Due to its relative remoteness, Searcy and the surrounding countryside are home to some of the area’s most popular rivers, lakes, mountains, and forests, which are magnets for sportsmen, bird-watchers and nature lovers of all kinds.
In addition, because of its proximity to Little Rock, guests visiting Searcy will have the opportunity to take advantage of the city’s art, historic and cultural sites, which are less than an hour away.
1. Pioneer Village
To get familiar with a new area you’re visiting, it helps to know its history. For those visiting Searcy, there’s no better place to peek into its historic past than Pioneer Village.
Pioneer Village is part museum, part old homestead, and has been designed to give visitors a fascinating insight into the lives of the brave and tough families who explored and settled in the area more than a century ago.

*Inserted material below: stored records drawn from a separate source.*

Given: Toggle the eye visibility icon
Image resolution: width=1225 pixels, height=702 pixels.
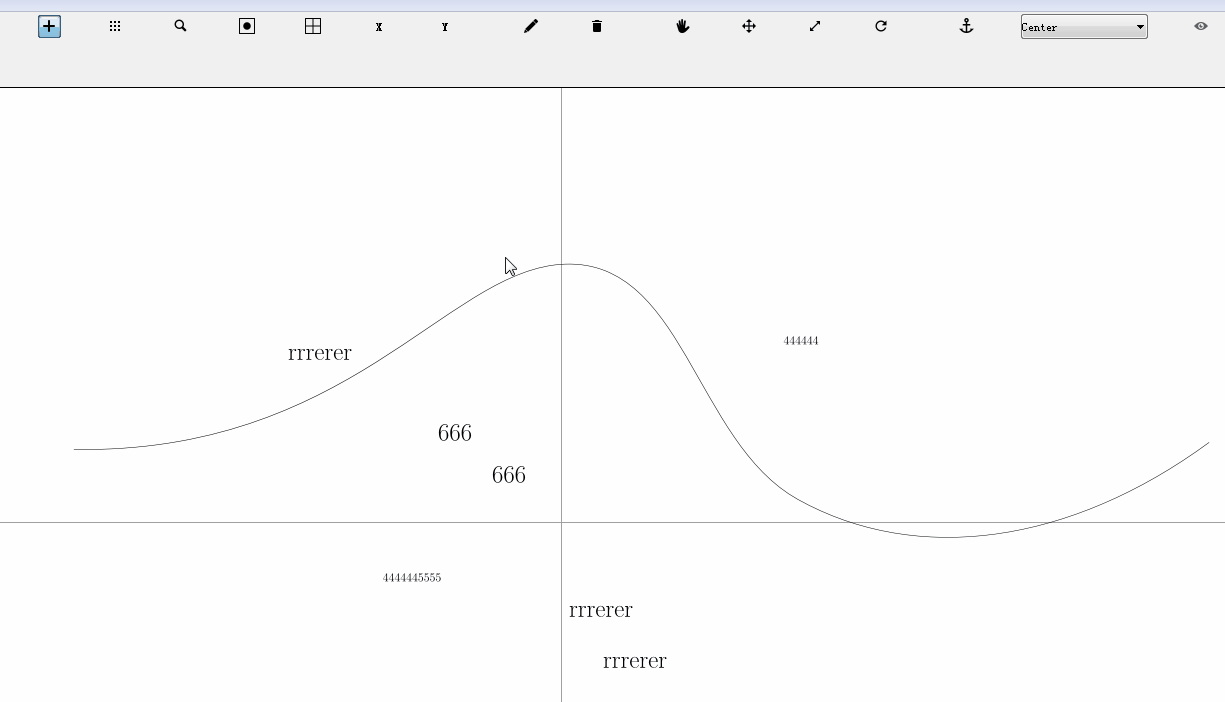Looking at the screenshot, I should click(x=1199, y=26).
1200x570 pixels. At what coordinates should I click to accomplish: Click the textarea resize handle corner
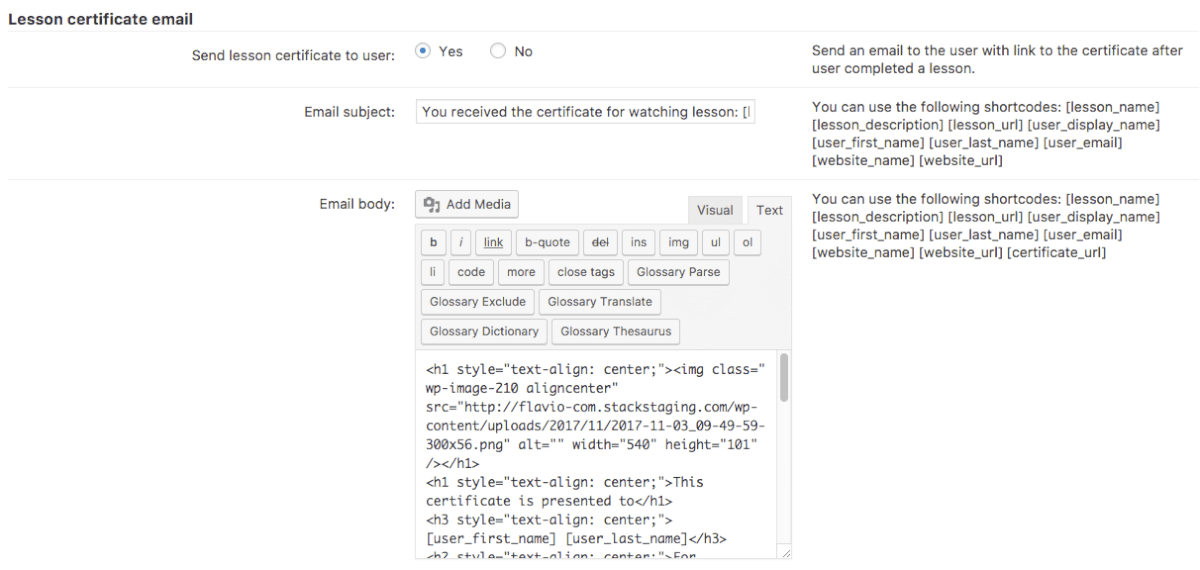tap(785, 553)
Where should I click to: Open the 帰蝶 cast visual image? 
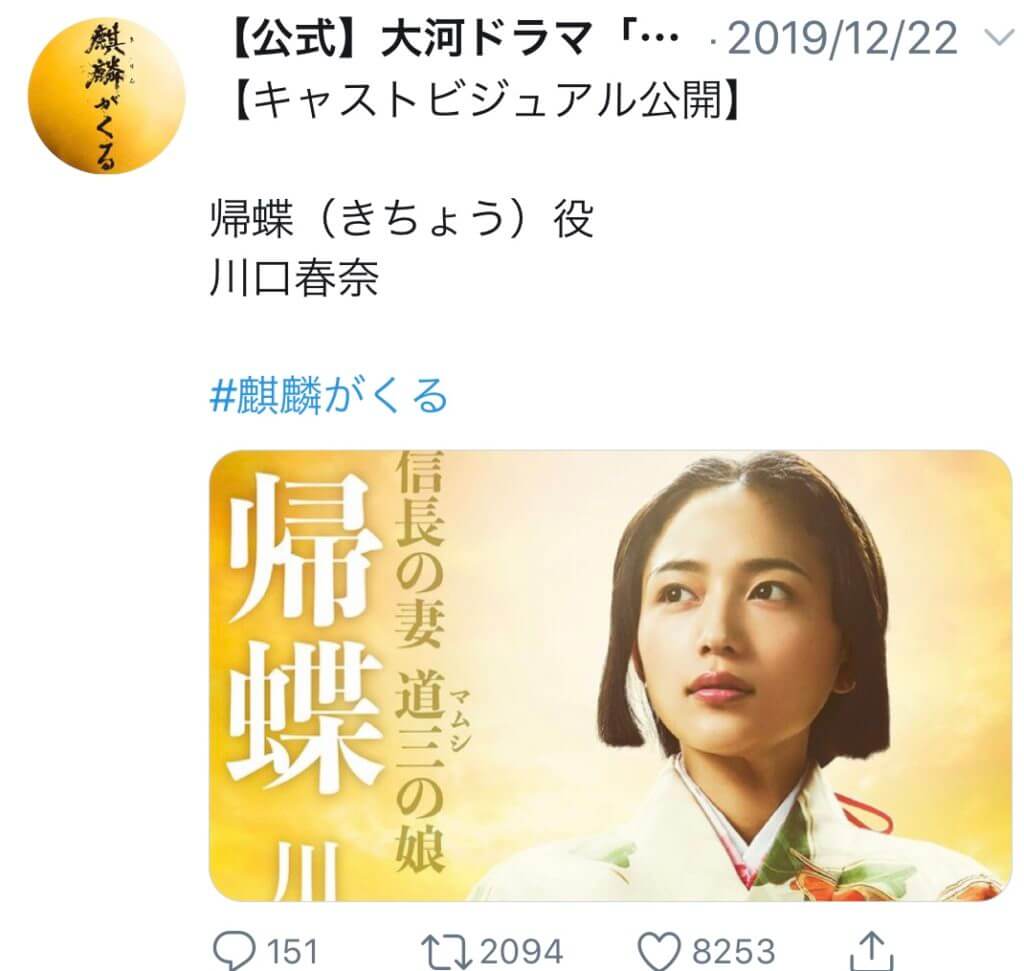610,676
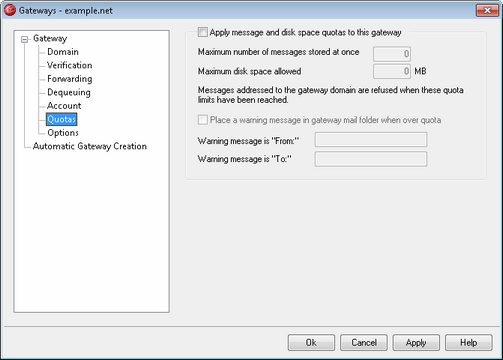Select Dequeuing in the tree

pyautogui.click(x=69, y=92)
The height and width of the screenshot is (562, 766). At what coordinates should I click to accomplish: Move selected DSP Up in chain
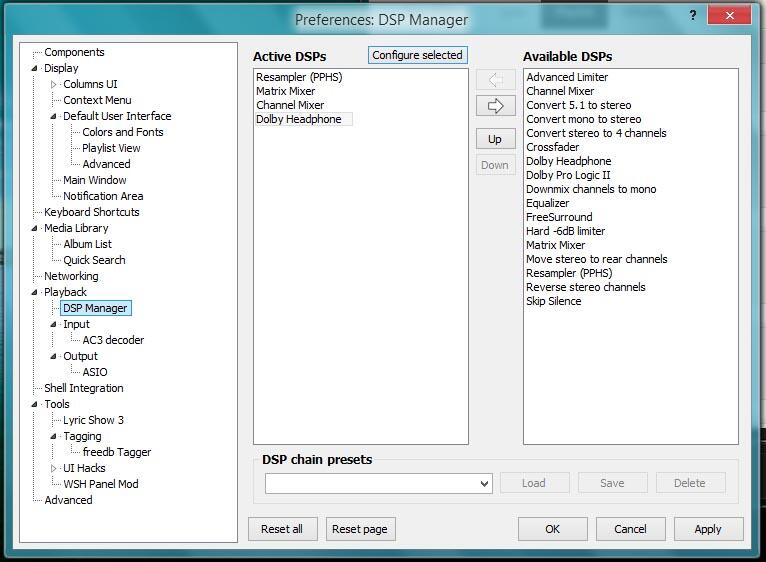[x=495, y=139]
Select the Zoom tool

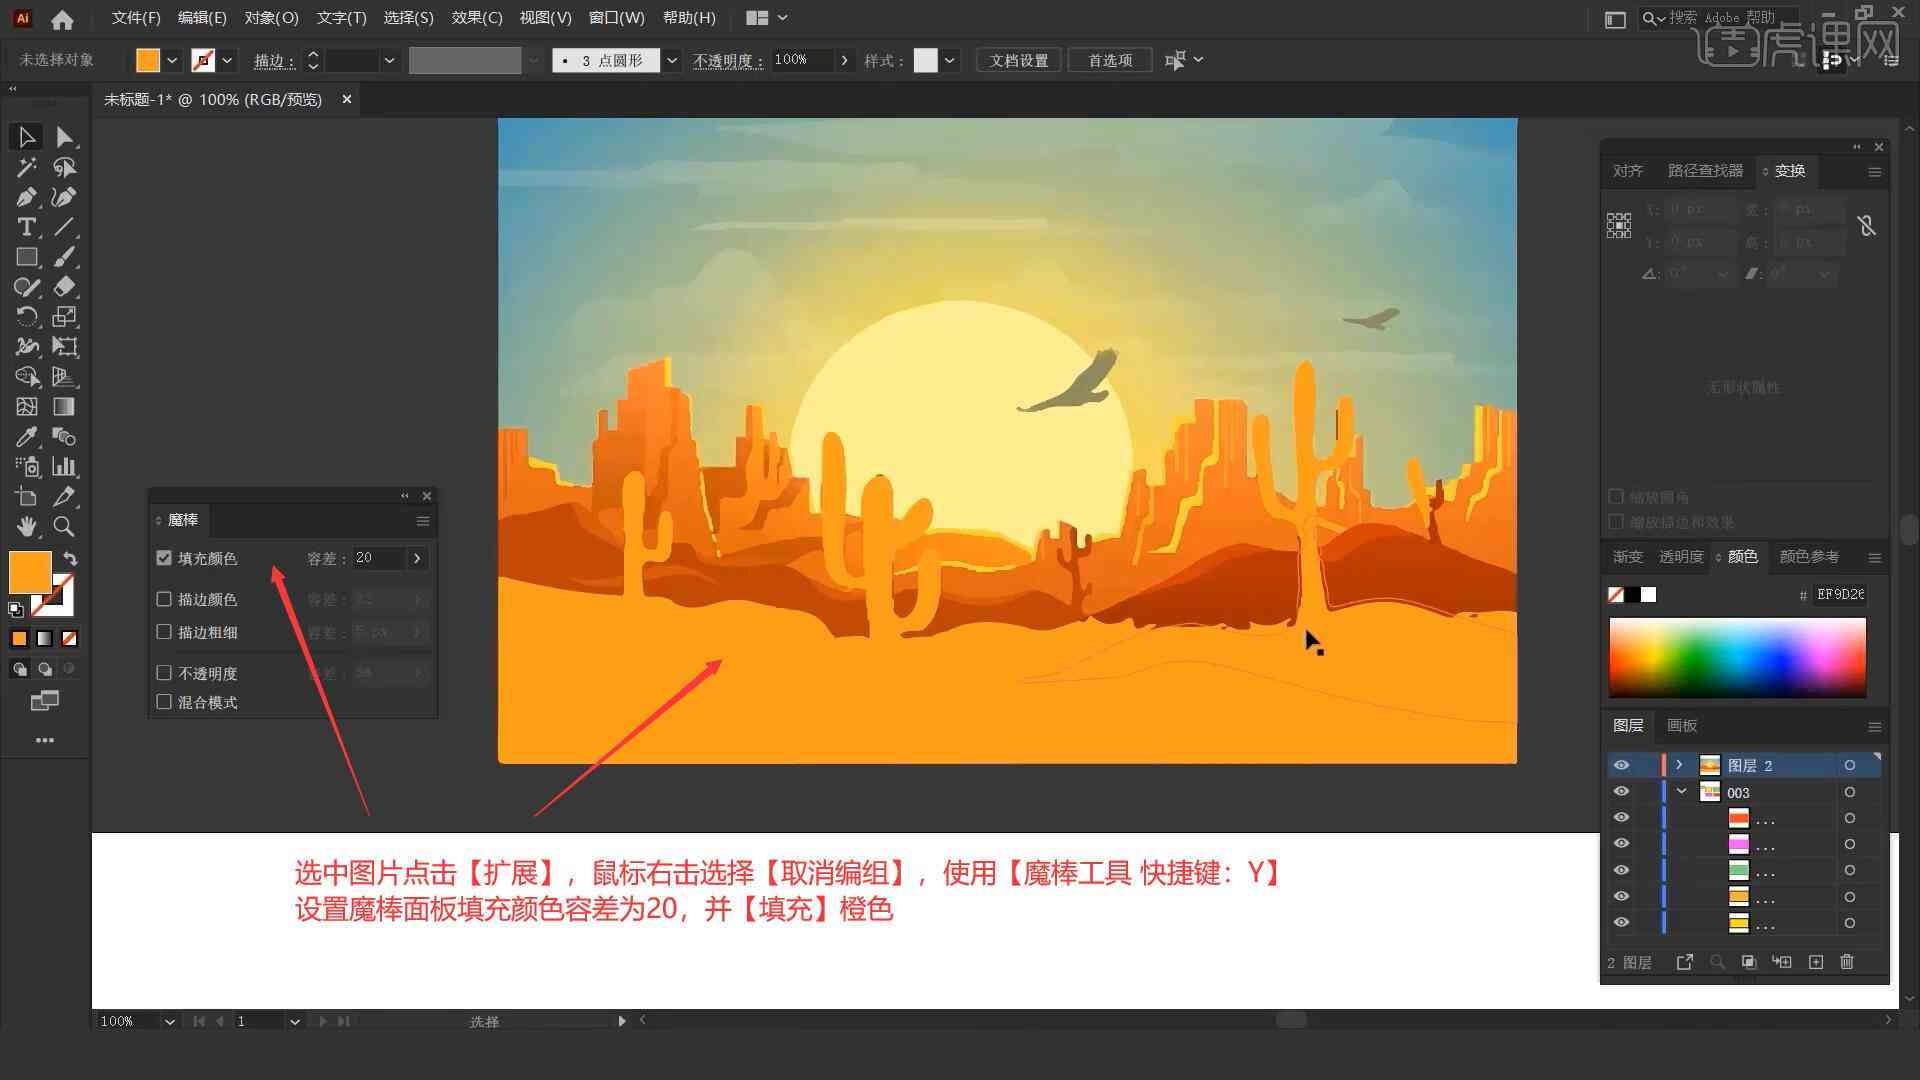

It’s free to visit, and in addition to its cool displays, exhibits, and artifacts, you’ll find many unique local products for sale, like honey, blankets, and other arts and crafts.
2. Harding University
Unlike a lot of college campuses across the country, visiting the campus of Harding University won’t risk exposing your young ones to drunk coeds hanging from dorm windows or streaking across the campus without clothes.
That’s because it’s a Christian University, and previous visitors have commented on how friendly everyone is.
All kidding aside, college campuses are great places to visit. They usually have well-manicured grounds, charming treed areas, and lots of paved paths – and often host lots of interesting events and workshops for free.
The university is on East Market Avenue, so stop by and take a look.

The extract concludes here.